| Given instruction |
Copy the lines from the one containing "Viewport: 1598px width, 540px height." up to and including the one containing "Click the PP column header", replacing "header" with "label" and leaving everything else unchanged.

| Data to use |
******
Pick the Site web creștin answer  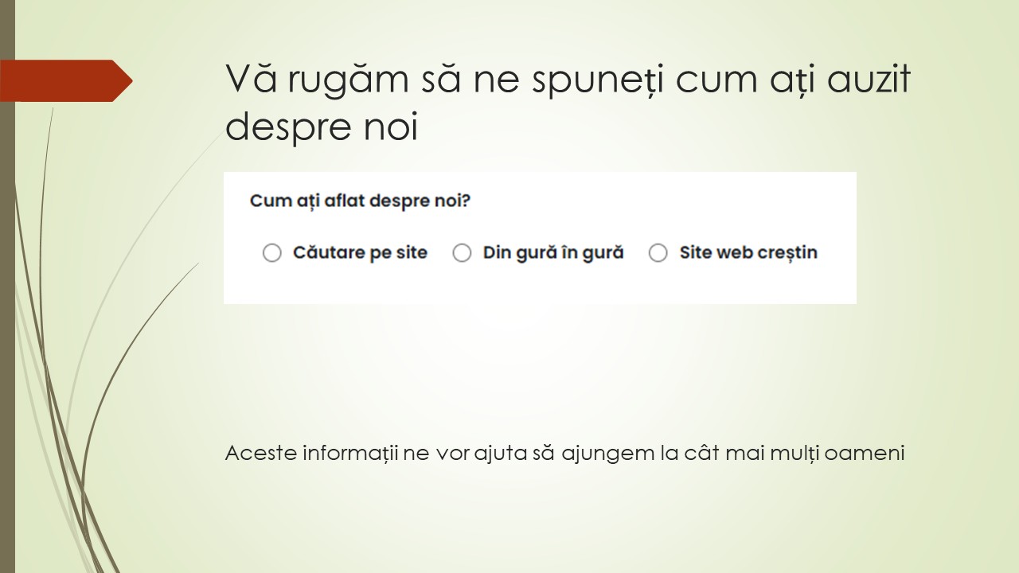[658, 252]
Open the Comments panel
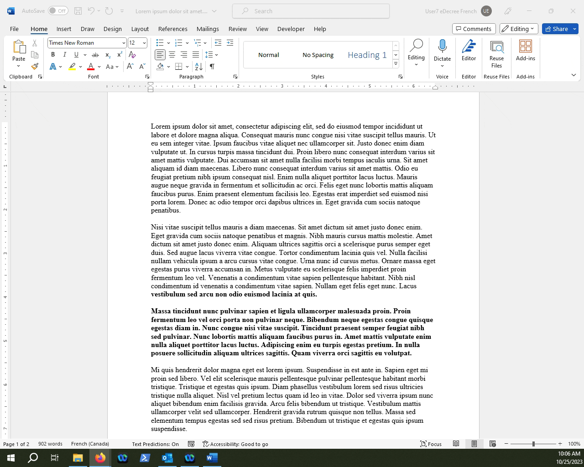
******
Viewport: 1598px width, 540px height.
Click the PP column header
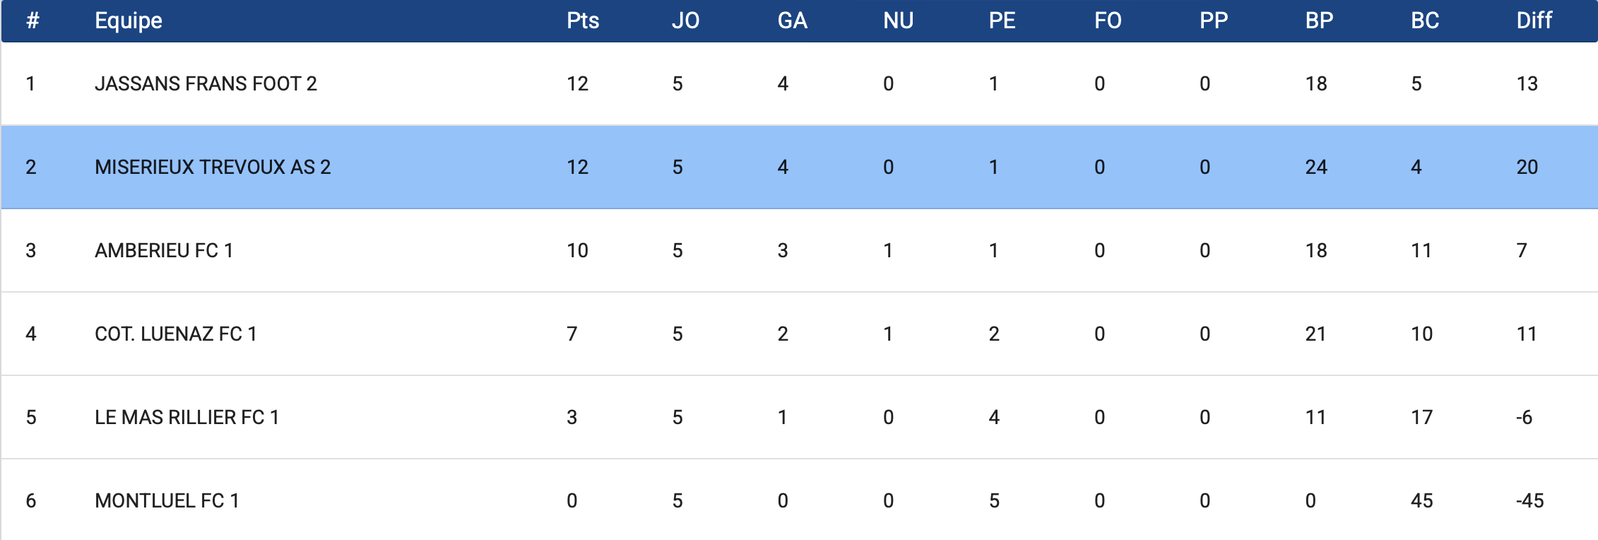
******
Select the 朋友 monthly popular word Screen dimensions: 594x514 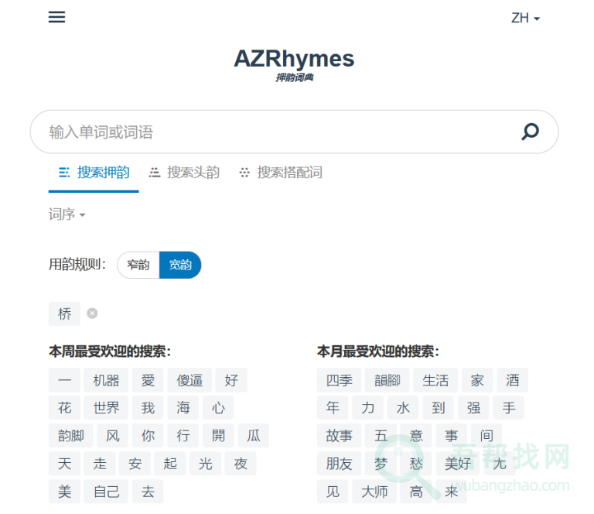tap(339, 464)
******
| Result |
Viewport: 1598px width, 540px height.
Click the PP column label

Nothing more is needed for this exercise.